# Nerviges Gepiepe beim Nutzen von KeyListenern & Scrollbare Composites



## dzim (14. Aug 2009)

Hallo zusammen,

ich musste heute nach einiger Zeit SWT-Abstinenz einige recht nervige "Features" mich mit zwei nervigen Problem rumärgern:

1) Wenn ich einen KeyListener an eine Liste (oder Tabelle, das ist in dem Fall ja egal) ranhänge, fängt bei den abgefangen Key-Events (hier das Nutzen der Entfernen-Taste in einer Liste) der Speaker an unter Linux ein nettes "PIEP" von sich zu geben... 
Die Frage ist: Wieso? Und: Wie bekomm ich das weg?
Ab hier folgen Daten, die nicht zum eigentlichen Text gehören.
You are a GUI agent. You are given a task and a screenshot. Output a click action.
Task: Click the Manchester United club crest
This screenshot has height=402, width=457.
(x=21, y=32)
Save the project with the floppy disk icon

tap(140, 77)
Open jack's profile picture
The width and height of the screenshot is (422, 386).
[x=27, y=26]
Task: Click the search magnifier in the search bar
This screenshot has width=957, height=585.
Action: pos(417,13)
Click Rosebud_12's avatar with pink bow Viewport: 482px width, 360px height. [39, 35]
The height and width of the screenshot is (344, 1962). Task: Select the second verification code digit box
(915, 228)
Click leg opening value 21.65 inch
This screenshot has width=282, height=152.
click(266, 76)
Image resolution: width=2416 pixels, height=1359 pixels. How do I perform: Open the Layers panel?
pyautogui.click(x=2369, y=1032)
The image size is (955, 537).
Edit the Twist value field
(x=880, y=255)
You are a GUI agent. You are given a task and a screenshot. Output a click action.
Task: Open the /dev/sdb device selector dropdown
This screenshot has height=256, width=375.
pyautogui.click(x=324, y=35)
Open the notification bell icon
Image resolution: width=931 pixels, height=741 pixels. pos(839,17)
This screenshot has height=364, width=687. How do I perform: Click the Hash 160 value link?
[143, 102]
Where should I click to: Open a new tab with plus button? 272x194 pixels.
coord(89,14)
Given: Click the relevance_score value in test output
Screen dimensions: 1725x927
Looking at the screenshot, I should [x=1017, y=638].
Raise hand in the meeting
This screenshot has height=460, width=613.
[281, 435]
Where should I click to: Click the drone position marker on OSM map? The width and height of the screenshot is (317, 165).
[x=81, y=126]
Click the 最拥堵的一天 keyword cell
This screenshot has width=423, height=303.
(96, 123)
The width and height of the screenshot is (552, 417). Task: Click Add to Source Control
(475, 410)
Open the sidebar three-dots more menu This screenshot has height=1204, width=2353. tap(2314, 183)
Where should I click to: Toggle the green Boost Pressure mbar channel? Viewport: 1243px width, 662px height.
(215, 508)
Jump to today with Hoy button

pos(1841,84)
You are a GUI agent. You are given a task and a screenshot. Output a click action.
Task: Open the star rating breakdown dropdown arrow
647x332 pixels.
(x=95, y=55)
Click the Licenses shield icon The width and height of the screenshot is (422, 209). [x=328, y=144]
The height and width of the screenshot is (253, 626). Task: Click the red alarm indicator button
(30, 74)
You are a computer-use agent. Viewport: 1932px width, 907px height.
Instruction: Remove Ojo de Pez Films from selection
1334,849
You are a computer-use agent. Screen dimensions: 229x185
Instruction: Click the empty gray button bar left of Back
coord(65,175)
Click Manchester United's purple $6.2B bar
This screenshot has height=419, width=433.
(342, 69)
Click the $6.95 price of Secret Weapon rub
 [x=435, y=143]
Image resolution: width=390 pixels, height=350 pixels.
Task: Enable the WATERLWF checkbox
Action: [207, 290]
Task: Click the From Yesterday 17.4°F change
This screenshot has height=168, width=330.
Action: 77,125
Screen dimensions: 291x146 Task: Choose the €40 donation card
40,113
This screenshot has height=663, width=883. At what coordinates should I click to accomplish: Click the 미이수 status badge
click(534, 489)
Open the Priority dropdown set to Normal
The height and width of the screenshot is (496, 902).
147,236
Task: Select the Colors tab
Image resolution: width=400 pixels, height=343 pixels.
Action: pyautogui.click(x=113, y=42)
2) Scrollbare Composites... Also mal ehrlich, das ist doch ein "pain in the ass"!
Ich habe eine Composite-Klasse, die in ein TabItem geladen wird, wessen TabFolder wiederum in einer Group sitzt - kling jetzt vielleicht recht übertrieben, macht es aber recht übersichtlich.
Jetzt ist es potentiell so, das er Inhalt meiner eigenen Composite-Klasse etwas größer werden kann, als die Fläche, die mir in der Group zur Verfügung steht, da wollte ich jetzt vertikales scrollen zulassen. SWT.V_SCROLL ist definitv nicht sehr hilfreich (jedenfalls unter GTK nicht), wenn man es an das Composite beim Start übergibt. Es erscheint dann zwar ein Scrollbalken, der aber nicht das Composite tatsächlich scrollt - oder ich stell mich zu dämlich an. Es an das TabItem, den TabFolder oder die Group zu ebergeben bringt scheinbar auch nichrs.
ScrollableComposite, dachte ich, könnte die Lösung sein. Leider zeigt das auch nach einigem Versuchen nichts an. Das Composite bleibt dann immer komplett leer. Das hier >> Java Tips - How to make View scrollable in SWT << hat mir da nicht weitergeholfen... Ich habe es über eine Zwischenklasse versucht, der ich das andere Composite gegeben hab.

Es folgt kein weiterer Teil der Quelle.